The legislation, privacy advocates say, sanctions for the first time the executive branch’s warrantless collection of American communications under Executive Order 12333, issued in 1981 to authorize the interception of communications overseas.
Section 309 of the intelligence bill sets a five-year limit, with many exceptions, on the retention of U.S. persons’ communications collected under that order, which was issued well before widespread use of cellphones and the Internet.
Members of Rep. Justin Amash’s staff noticed the section Wednesday morning, and the Michigan Republican rushed to the House floor, rallied opposition with a letter to colleagues and secured a roll call vote.
But opponents failed to defeat the bill, which passed 325-100 and now heads to President Barack Obama for his signature.

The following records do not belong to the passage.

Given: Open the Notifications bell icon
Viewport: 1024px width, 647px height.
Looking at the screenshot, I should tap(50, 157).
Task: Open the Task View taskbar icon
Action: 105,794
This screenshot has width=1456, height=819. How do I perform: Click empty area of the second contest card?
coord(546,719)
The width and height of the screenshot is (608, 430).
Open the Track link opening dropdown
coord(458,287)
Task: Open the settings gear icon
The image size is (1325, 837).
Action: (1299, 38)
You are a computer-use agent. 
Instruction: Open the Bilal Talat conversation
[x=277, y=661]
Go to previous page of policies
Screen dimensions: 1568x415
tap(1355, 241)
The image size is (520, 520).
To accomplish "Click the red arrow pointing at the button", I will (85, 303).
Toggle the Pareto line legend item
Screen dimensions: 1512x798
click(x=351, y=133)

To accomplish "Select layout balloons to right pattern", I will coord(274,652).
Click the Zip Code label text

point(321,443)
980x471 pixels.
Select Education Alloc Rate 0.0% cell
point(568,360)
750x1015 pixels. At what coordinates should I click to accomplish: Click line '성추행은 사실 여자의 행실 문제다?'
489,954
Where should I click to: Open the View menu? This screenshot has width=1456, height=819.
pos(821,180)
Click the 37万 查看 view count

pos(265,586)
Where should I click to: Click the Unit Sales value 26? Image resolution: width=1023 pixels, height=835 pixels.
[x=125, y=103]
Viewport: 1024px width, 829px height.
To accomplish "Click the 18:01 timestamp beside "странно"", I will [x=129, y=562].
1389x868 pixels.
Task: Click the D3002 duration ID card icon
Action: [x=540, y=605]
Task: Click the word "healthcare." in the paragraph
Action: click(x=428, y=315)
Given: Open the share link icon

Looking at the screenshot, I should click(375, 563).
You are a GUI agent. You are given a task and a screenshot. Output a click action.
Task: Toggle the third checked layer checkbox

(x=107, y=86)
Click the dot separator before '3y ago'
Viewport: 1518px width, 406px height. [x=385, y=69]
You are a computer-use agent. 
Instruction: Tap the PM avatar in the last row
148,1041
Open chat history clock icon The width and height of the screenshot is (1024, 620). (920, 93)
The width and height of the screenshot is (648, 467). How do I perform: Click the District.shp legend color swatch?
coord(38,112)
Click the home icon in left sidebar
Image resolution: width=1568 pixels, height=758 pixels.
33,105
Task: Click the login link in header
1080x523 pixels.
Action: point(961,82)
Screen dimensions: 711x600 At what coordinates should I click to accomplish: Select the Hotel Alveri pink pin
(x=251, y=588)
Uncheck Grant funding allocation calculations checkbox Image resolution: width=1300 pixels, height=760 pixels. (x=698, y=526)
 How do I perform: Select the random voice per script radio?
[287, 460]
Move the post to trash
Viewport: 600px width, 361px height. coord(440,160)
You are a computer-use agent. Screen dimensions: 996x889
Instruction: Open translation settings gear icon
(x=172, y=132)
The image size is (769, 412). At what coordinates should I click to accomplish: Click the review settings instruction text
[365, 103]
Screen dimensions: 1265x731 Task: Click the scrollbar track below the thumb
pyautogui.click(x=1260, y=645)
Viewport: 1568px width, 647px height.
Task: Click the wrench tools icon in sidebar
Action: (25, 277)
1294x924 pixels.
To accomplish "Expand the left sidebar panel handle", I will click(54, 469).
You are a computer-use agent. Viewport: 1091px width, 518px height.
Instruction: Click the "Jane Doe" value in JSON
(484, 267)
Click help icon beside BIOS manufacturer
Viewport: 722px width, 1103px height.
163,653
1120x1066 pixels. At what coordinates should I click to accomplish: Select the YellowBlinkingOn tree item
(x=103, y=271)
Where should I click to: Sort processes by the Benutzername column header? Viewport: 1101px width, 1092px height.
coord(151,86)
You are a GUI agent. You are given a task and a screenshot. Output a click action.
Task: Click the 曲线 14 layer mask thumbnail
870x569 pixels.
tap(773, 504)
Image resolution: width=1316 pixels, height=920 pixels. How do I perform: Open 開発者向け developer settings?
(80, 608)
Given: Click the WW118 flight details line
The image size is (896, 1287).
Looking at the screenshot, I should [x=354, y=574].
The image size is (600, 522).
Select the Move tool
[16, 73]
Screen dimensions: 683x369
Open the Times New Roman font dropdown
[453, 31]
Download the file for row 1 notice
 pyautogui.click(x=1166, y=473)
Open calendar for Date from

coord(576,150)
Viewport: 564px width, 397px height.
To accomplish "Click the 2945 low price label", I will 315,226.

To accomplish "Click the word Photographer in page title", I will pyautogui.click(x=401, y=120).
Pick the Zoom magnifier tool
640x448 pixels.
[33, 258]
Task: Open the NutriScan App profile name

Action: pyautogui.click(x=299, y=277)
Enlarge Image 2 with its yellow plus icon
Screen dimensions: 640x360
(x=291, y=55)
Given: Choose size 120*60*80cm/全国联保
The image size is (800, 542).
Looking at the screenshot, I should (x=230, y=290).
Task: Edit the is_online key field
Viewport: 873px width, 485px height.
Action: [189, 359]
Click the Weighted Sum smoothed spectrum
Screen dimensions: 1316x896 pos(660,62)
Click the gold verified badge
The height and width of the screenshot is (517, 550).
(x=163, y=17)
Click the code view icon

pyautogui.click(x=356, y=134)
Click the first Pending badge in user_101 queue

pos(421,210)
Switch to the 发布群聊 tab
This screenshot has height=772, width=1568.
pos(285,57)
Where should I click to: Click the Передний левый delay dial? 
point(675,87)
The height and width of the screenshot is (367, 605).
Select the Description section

“This whole thing is so upsetting to me,” says John Napier Tye, a former State Department Internet policy official who went public as a whistleblower in July. Tye warns that U.S. spy agencies can evade congressional oversight and use the order to scoop up vast amounts of American communications routinely routed through foreign cables and servers.
“It is good that Congress is trying to regulate 12333 activities,” Tye says. “But the language in this bill just endorses a terrible system that allows the NSA to take virtually everything Americans do online and use it however it wants according to the rules it writes.” He says that includes sharing the intercepts with foreign governments and domestic law enforcement.
The provision says “any nonpublic telephone or electronic communication” sent by or among Americans that’s intercepted by intelligence agencies without a court order or subpoena can be stored for five years.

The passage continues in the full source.